Matt Clark
- Born:: May 14, 1968 (age 56) Calgary, Alberta, Canada

Career information
- CFL status: National
- Position(s): WR
- Height: 6 ft 0 in (183 cm)
- Weight: 180 lb (82 kg)
- College: Montana

Career history

As player
- 1991–1996: BC Lions
- 1998: Edmonton Eskimos

Career highlights and awards
- Grey Cup champion (1994);

= Matt Clark (Canadian football) =

Canadian football wide receiver (born 1968)
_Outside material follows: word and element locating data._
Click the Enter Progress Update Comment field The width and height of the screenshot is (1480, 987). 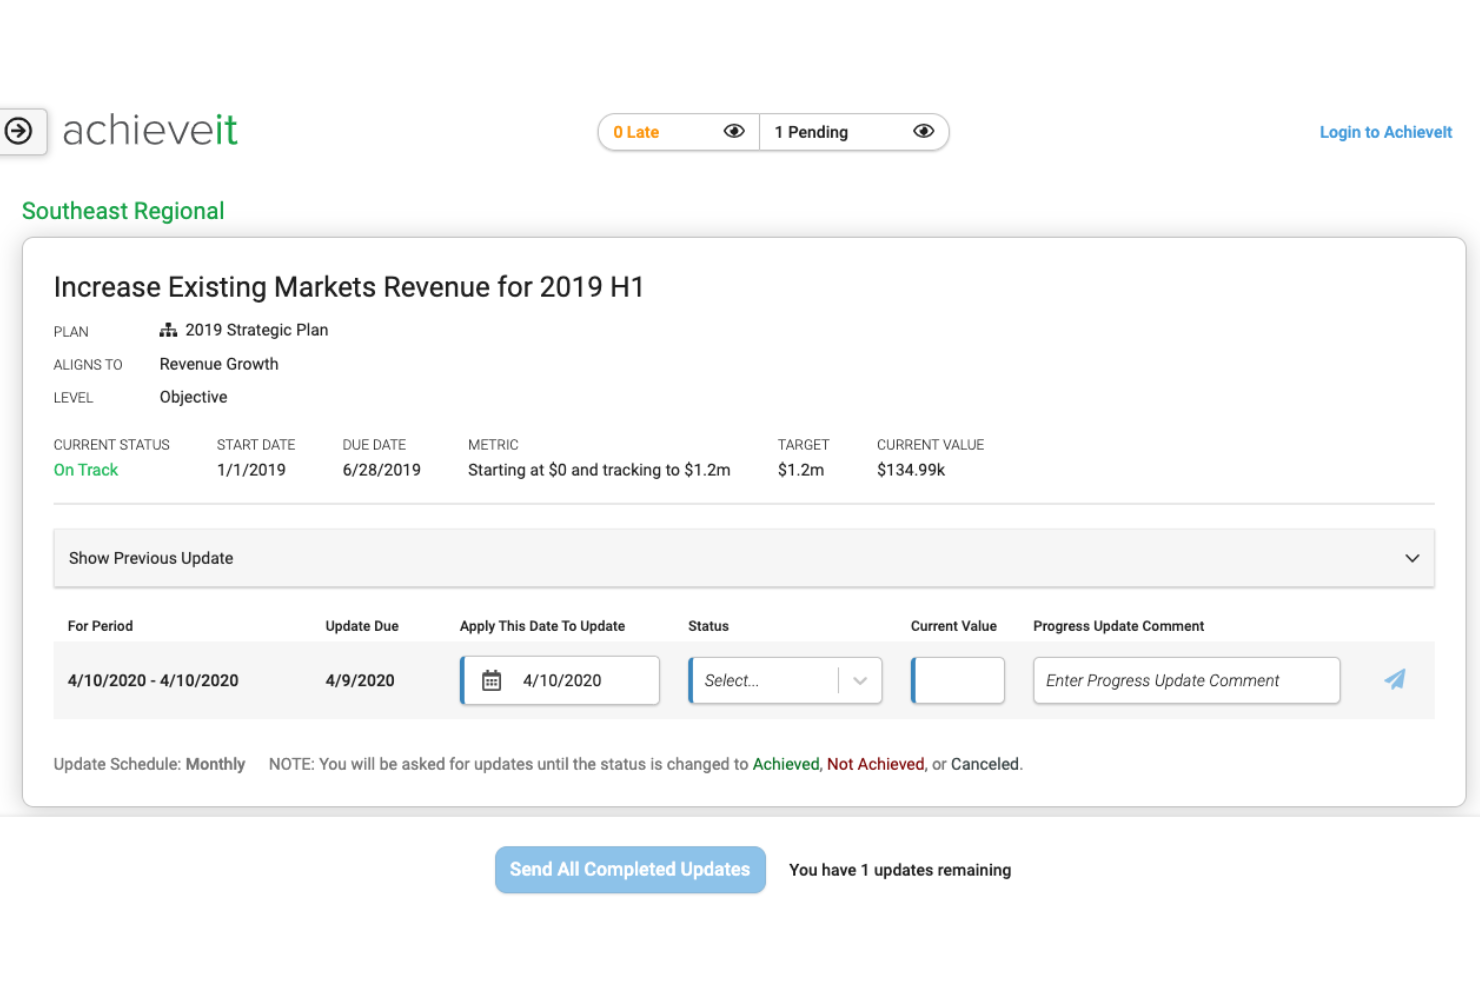tap(1185, 680)
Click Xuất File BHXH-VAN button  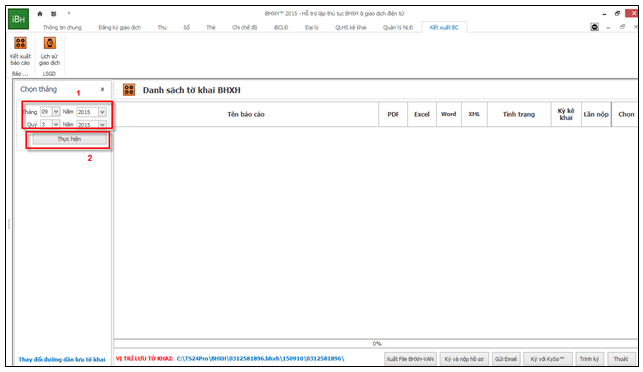tap(410, 359)
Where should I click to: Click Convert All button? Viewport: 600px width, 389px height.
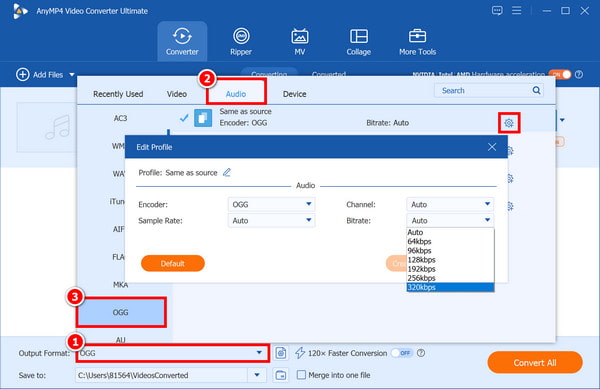(x=535, y=363)
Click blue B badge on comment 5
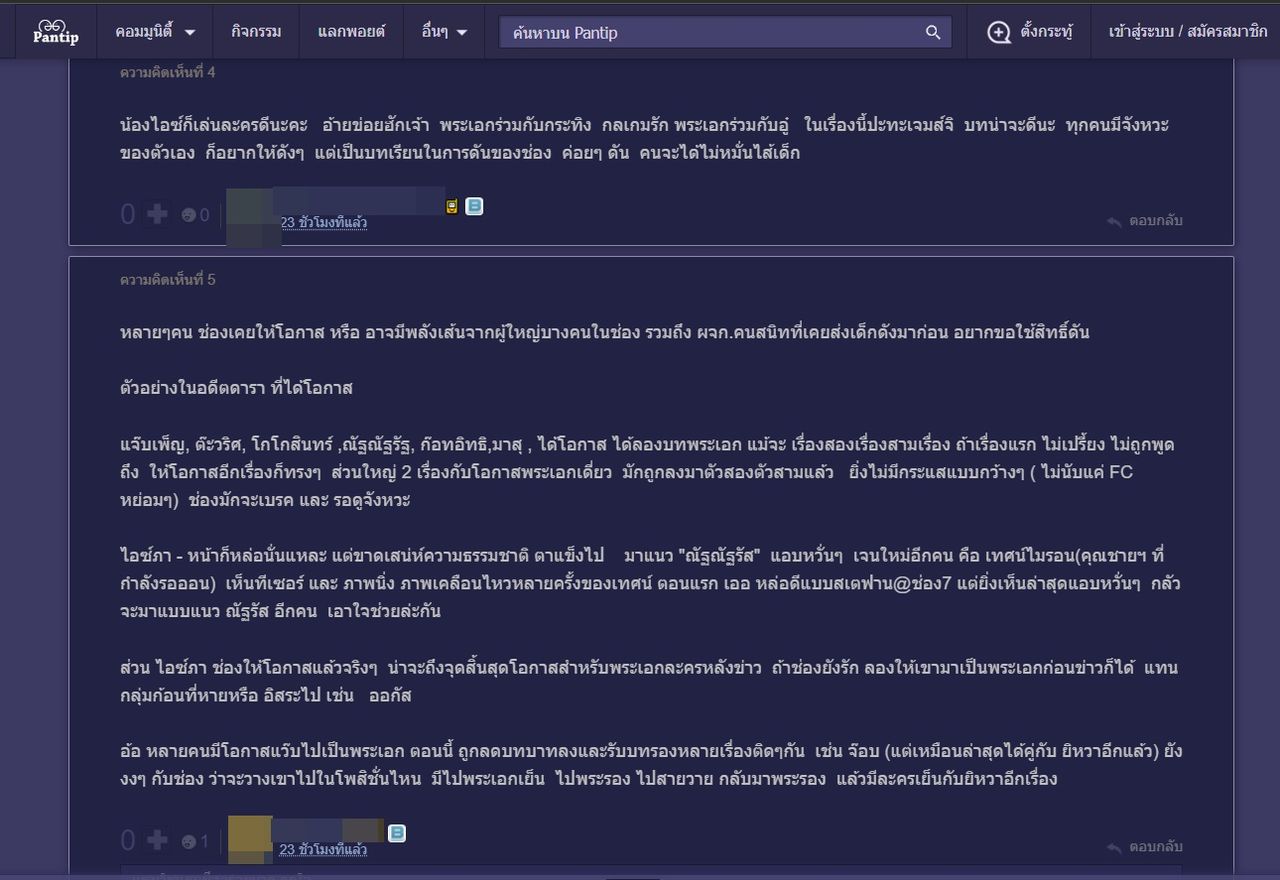Viewport: 1280px width, 880px height. [x=397, y=833]
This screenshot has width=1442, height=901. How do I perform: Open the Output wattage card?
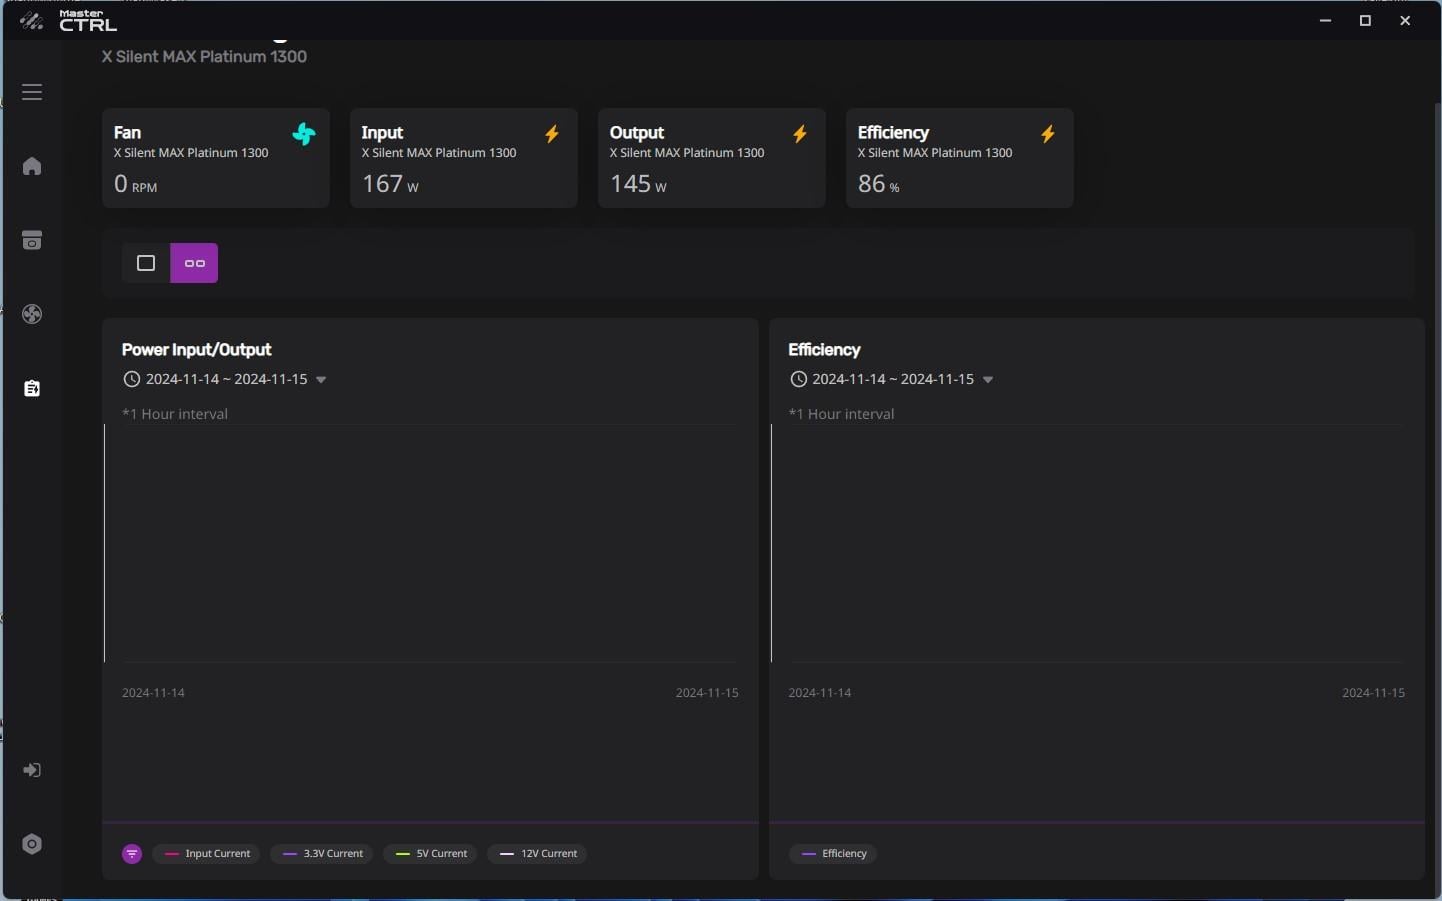pos(711,158)
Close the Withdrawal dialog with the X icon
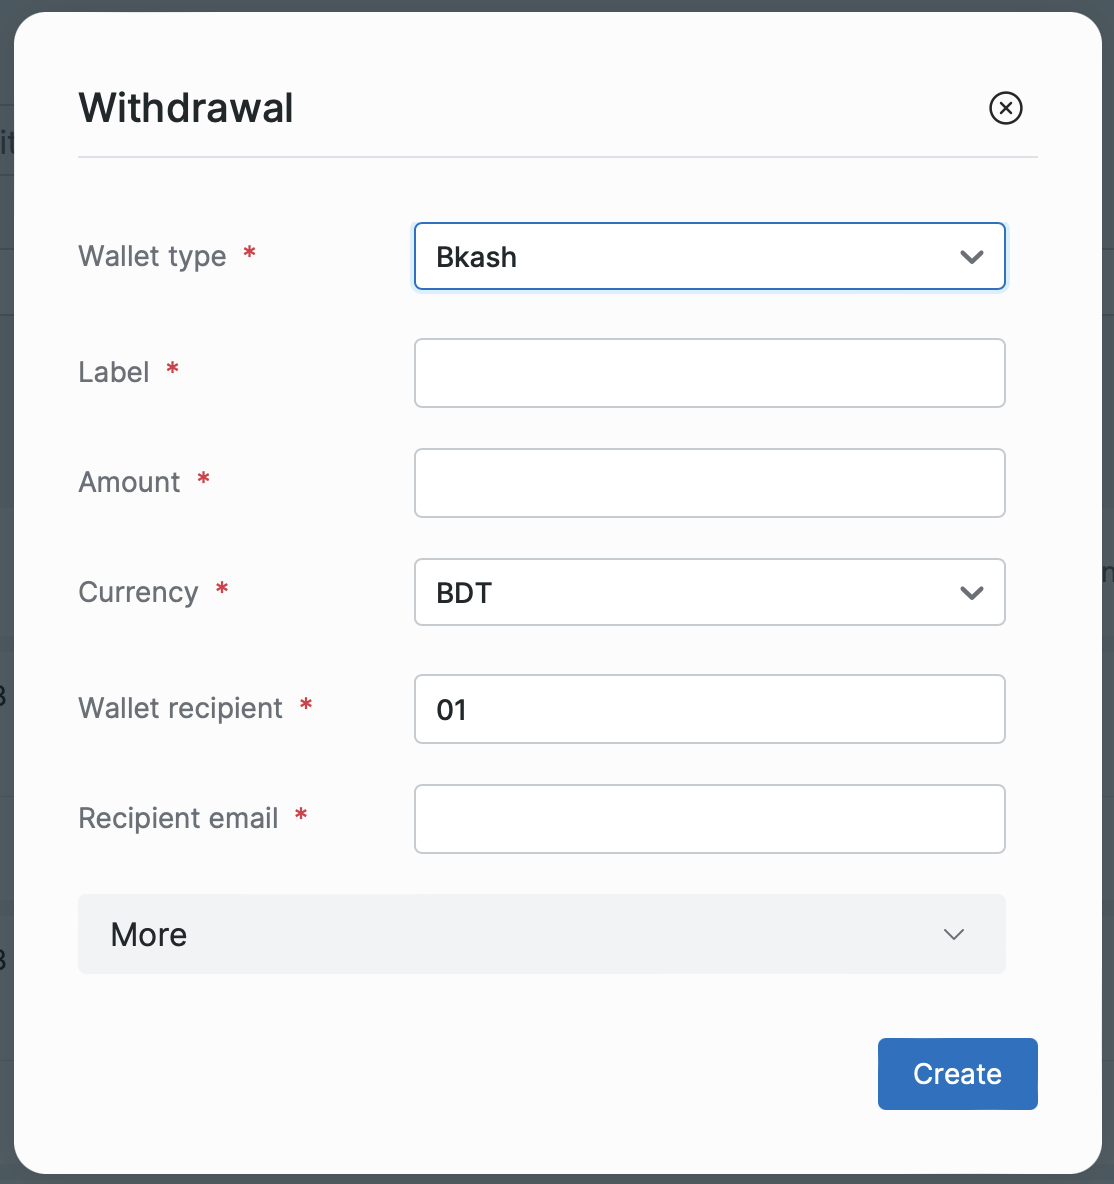This screenshot has width=1114, height=1184. tap(1005, 108)
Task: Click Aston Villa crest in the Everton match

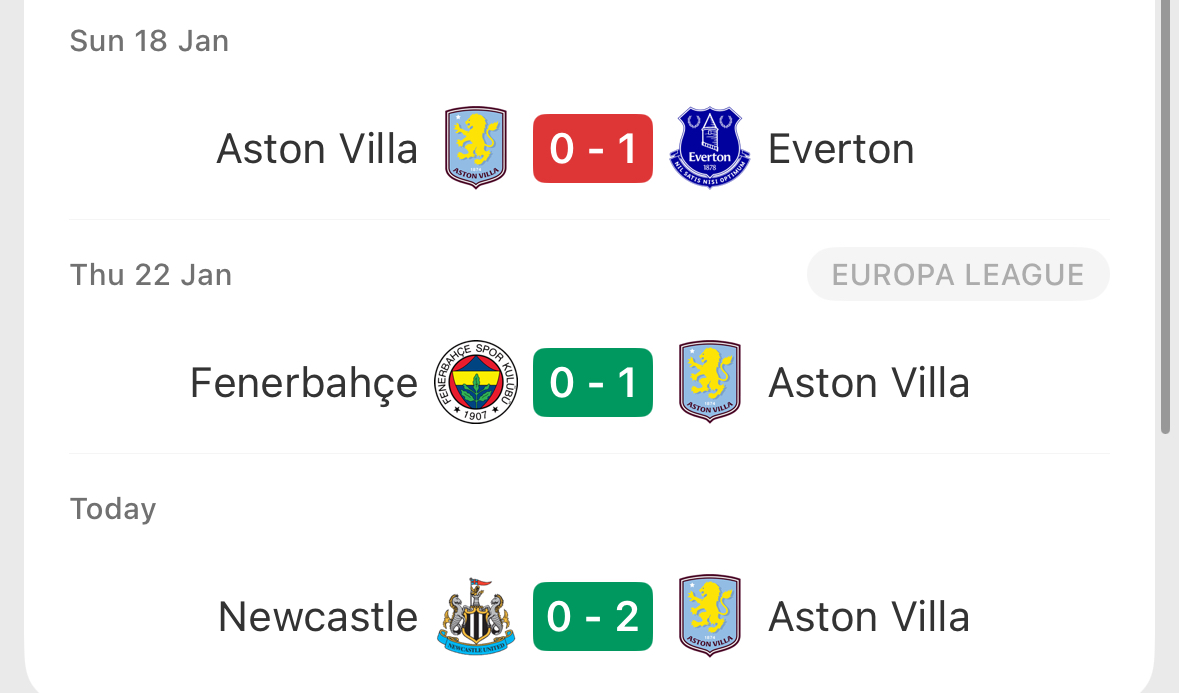Action: pos(476,148)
Matt Clark (born May 14, 1968) is a Canadian former football player who played for the BC Lions and the Edmonton Eskimos. He played from 1991 to 1998, played with famous quarterback Doug Flutie, and was named a Canadian Football League (CFL) All-Star one time.

== Professional career ==
Matt Clark went to the University of Montana. Clark's first season with the CFL was 1991. He wore the number eighty-five. In his first season, he was named a CFL All-Star along with his teammates: Doug Flutie, Ray Alexander, Leo Groenewegen, and Jim Mills (gridiron football). In 1994, the BC Lions topped all of the CFL and won the Grey Cup. Matt Clark finished his professional career in 1998, playing just one game for the Edmonton Eskimos.